Toluca, EDOMEX.- La diputada Ruth Salinas Reyes, integrante de la Bancada Naranja, expresó su rechazo al dictamen en materia de transparencia, acceso a la información y protección de datos personales, al considerar que trasladar estas funciones a las contralorías, sin garantizar autonomía, personal capacitado y recursos suficientes, representa un riesgo para el derecho ciudadano a la información.
Desde la tribuna del Congreso del Estado de México, la legisladora cuestionó que el nuevo esquema pueda convertirse en una solución efectiva contra la corrupción y la opacidad, al señalar que las propias contralorías enfrentan actualmente limitaciones de presupuesto y capacidad operativa.
Salinas Reyes advirtió que la vigilancia institucional no puede depender únicamente de la voluntad de quienes encabezan las dependencias, particularmente cuando persisten casos que evidencian posibles prácticas de corrupción dentro de las estructuras gubernamentales.
Como ejemplo, mencionó investigaciones relacionadas con la presunta venta de plazas docentes, que habría generado un daño patrimonial superior a los 100 millones de pesos; la detención de un coordinador general de gobierno señalado por presuntos delitos de secuestro y delincuencia organizada, así como los casos de dos directores de la Secretaría del Medio Ambiente vinculados a proceso por su presunta participación en una red de extorsión a verificentros y gasolineras.
La diputada sostuvo que estos casos muestran que la corrupción continúa siendo un problema vigente y cuestionó que las funciones para resolver recursos y garantizar el acceso a la información queden en oficinas que dependen presupuestalmente de las mismas estructuras gubernamentales sujetas a vigilancia.
Otro de los señalamientos de la legisladora fue la falta de requisitos de idoneidad para quien encabece el nuevo organismo encargado de las funciones de transparencia. A su juicio, esta ausencia de candados podría abrir la puerta a designaciones basadas en relaciones personales y no en experiencia o capacidad.
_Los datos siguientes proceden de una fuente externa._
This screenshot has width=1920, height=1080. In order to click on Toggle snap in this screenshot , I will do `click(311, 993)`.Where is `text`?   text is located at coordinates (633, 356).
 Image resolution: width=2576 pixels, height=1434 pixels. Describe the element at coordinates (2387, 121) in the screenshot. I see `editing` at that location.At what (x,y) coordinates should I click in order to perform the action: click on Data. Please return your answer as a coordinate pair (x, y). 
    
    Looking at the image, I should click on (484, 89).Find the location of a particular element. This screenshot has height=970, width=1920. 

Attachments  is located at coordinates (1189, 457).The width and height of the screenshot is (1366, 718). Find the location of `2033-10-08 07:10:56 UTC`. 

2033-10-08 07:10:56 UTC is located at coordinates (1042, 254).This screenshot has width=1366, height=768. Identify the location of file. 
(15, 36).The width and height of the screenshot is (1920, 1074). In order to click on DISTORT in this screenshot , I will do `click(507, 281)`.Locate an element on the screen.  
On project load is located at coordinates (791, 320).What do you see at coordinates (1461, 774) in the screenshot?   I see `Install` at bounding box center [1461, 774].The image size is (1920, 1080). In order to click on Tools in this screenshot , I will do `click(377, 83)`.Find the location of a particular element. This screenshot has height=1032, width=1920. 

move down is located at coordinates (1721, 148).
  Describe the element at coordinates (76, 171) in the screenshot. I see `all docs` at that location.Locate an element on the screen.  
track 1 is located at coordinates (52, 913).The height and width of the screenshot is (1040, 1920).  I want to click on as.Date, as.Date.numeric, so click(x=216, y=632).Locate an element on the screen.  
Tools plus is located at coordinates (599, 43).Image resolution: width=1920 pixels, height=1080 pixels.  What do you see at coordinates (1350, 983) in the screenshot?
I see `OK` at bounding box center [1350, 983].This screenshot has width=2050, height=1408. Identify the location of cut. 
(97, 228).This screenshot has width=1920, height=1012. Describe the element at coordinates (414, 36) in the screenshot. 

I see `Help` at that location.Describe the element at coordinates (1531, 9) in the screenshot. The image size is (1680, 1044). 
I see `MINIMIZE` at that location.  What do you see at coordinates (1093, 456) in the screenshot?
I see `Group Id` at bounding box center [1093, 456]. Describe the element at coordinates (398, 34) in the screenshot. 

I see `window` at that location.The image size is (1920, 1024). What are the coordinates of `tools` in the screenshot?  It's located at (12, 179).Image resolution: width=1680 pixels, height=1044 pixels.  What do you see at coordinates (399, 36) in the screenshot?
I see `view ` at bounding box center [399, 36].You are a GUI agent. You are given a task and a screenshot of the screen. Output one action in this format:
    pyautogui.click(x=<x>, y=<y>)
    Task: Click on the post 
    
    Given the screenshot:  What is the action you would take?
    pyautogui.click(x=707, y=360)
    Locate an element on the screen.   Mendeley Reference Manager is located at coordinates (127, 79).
Ruth Salinas afirmó que un sistema de transparencia requiere autonomía, imparcialidad, presupuesto suficiente y mecanismos de contrapeso que permitan proteger efectivamente el derecho de la ciudadanía a conocer el manejo de los recursos públicos.
Finalmente, aseguró que la Bancada Naranja mantendrá una postura de vigilancia para evitar que el nuevo modelo termine debilitando los controles institucionales y permita que intereses políticos interfieran en la rendición de cuentas.